### Description of the task
Copy out exactly the lines beginning with the one that contains "Task: Enable continuous" and ending at the last line of the listing, skipping any pictures.

### Data to use
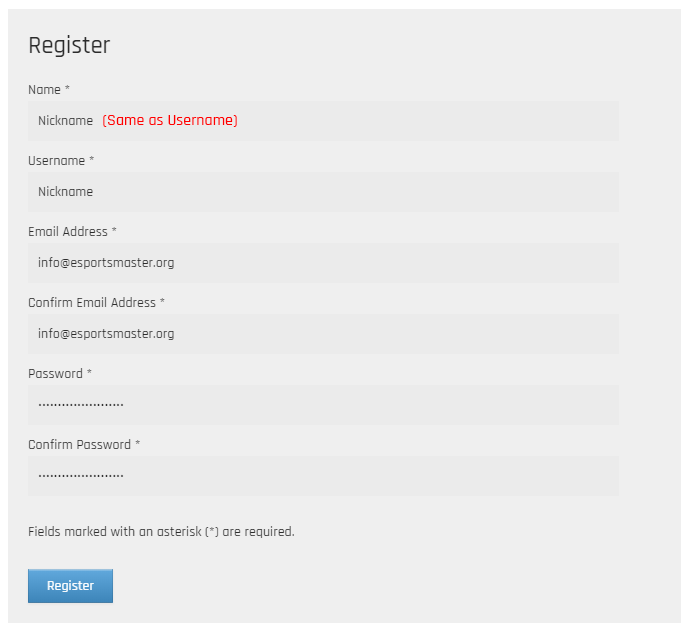Click the red "(Same as Username)" hint
692x635 pixels.
[x=170, y=120]
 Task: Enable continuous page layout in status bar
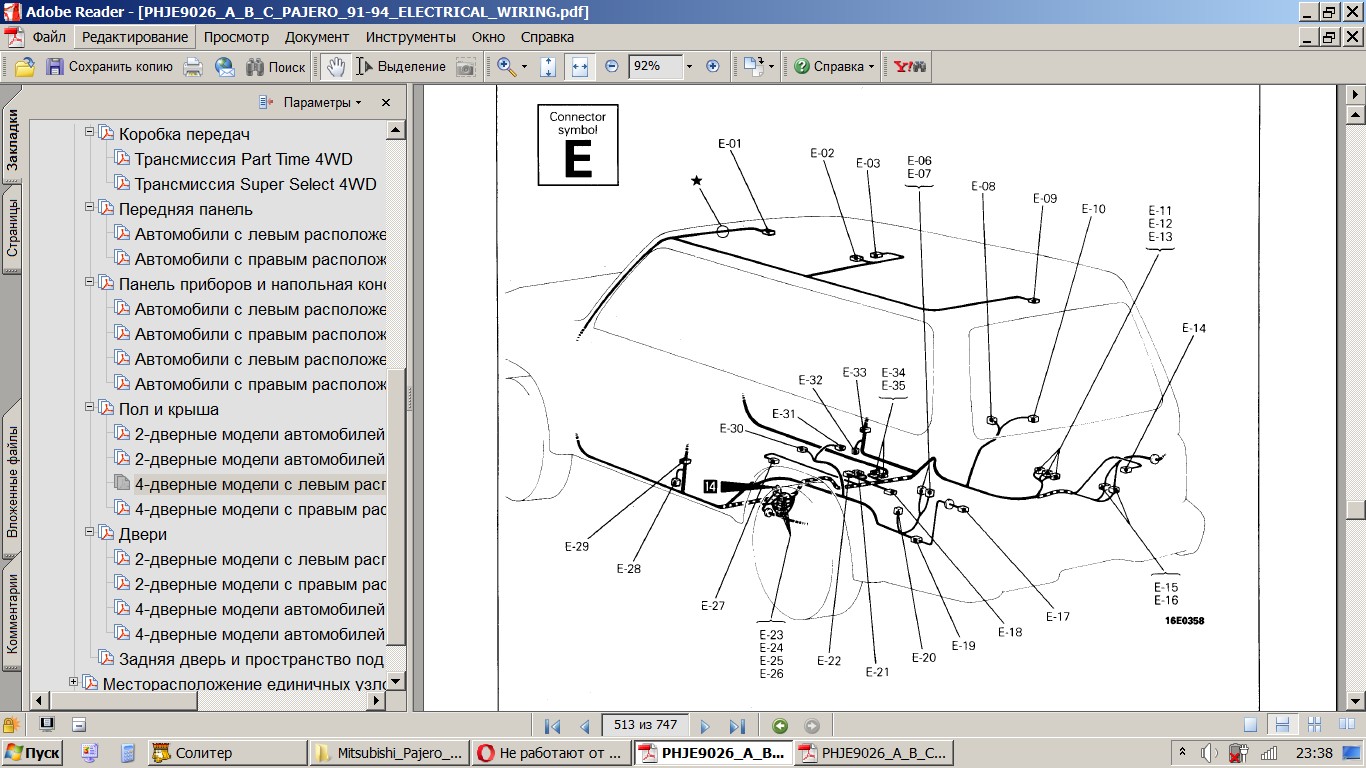1282,725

### Task answer
 Task: Enable continuous page layout in status bar
1282,725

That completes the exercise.